Krauss wil meer dan één versie van een verhaal laten klinken. ‘We zijn eraan gewend dat verhalen lineair zijn en in vele gevallen absoluut. Wanneer je als schrijver werkt met verschillende versies, wanneer je echo’s laat klinken en spiegels gebruikt, krijg je geen lineaire perceptie van de werkelijkheid maar een meerdimensionale.’

Krauss’ aanpak past ook bij de inhoud van haar nieuwe roman.  We beroepen ons volgens haar te zeer op onze rationele vermogens om de werkelijkheid om ons heen te vatten.

‘Het stoort me dat we absolute prioriteit geven aan alles wat we door middel van kennis te weten zijn gekomen,’ zegt Krauss. ‘We menen ons zo overtuigd van hoe de wereld eruit ziet terwijl er zoveel gaande is onder het oppervlak waarvan we geen idee hebben.
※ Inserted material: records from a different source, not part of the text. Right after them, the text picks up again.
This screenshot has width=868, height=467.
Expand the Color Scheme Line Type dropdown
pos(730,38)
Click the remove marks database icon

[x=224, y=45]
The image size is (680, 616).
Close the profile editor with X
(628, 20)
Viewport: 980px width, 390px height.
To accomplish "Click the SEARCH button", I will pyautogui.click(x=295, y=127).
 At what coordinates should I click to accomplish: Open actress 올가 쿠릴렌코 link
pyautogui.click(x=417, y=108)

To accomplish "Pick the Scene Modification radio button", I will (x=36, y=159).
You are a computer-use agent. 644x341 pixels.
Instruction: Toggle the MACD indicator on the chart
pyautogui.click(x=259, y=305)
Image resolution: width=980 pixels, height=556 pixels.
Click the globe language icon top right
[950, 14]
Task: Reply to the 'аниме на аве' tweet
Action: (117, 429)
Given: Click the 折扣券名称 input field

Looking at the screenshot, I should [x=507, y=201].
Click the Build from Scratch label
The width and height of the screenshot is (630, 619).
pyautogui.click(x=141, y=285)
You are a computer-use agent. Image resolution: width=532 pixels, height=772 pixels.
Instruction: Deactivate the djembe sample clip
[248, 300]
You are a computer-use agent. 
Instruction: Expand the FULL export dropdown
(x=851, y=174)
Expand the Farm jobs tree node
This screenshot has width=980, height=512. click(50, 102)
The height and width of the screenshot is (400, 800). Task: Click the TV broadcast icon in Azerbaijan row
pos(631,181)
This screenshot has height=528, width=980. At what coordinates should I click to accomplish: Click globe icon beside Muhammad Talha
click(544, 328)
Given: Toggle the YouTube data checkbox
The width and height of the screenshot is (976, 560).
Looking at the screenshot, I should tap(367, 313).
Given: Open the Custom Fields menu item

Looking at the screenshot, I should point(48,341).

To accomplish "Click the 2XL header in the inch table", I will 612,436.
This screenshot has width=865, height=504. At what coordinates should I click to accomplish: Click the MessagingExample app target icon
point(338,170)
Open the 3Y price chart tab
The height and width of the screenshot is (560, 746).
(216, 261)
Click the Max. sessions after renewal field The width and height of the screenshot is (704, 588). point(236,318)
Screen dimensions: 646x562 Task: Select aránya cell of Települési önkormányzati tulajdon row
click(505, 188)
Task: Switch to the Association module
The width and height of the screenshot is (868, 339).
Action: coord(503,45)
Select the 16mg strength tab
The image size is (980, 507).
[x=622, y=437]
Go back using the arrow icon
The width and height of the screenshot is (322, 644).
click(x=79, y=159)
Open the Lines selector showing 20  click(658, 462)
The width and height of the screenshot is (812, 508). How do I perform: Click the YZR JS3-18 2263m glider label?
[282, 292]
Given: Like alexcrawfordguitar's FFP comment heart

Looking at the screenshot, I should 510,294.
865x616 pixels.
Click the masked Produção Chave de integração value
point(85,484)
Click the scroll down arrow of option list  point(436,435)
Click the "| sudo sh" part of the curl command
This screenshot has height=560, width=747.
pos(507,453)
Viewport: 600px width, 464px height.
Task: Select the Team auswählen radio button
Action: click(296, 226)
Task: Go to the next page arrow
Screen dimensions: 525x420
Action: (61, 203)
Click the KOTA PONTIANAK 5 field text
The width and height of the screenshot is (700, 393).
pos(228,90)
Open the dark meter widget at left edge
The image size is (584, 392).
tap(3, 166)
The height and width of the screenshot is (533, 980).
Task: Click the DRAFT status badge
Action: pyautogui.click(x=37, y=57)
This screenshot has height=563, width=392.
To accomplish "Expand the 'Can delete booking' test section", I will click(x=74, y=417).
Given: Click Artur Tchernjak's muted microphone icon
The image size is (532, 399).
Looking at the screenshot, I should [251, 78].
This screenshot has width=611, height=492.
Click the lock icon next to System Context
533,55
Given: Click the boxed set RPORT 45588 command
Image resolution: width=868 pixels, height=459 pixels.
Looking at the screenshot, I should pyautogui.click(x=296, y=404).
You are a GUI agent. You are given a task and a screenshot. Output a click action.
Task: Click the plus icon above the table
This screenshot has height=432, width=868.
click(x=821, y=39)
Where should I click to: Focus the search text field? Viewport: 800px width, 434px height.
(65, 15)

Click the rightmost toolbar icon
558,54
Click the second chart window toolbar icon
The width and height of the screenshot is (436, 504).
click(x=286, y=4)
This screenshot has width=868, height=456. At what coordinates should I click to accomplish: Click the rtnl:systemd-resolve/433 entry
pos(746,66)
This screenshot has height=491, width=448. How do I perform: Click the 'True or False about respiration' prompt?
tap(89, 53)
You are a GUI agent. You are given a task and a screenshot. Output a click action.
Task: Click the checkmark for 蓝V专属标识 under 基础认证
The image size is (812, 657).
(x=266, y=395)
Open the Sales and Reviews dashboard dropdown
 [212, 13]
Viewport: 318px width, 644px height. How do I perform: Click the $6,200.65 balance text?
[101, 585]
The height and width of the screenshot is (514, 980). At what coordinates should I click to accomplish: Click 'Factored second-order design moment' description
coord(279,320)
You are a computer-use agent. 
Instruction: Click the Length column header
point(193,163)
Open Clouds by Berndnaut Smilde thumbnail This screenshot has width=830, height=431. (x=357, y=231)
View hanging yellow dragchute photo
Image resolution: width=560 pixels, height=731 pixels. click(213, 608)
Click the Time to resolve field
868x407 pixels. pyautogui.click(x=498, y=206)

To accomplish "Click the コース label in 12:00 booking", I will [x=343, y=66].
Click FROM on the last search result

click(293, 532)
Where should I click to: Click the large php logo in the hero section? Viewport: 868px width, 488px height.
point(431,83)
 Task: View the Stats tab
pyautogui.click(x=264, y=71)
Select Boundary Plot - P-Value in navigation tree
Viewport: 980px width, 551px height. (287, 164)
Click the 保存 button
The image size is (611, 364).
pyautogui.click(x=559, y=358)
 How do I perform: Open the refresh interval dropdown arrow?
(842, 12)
Uit onze fysicalessen weten we dat wat een vaste vorm lijkt te hebben in werkelijkheid tegen elkaar op botsende atomen zijn met veel lege ruimte eromheen. Verder zijn er een hoop ‘onomstotelijke waarheden’ die niet meer zijn dan een constructie. Neem nu het geld dat in je portefeuille zit. We hebben met ons allen afgesproken dat dit stukje papier waarde heeft.’

In ‘Donker woud’ stelt Krauss zich de vraag of het wel zo verstandig is om ons enkel te laten leiden door die ene, door middel van onze rationele faculteiten, vergaarde werkelijkheid. Haar interesse gaat uit naar dubbellevens, naar wat had kunnen zijn, naar verschuivingen binnen de werkelijkheid.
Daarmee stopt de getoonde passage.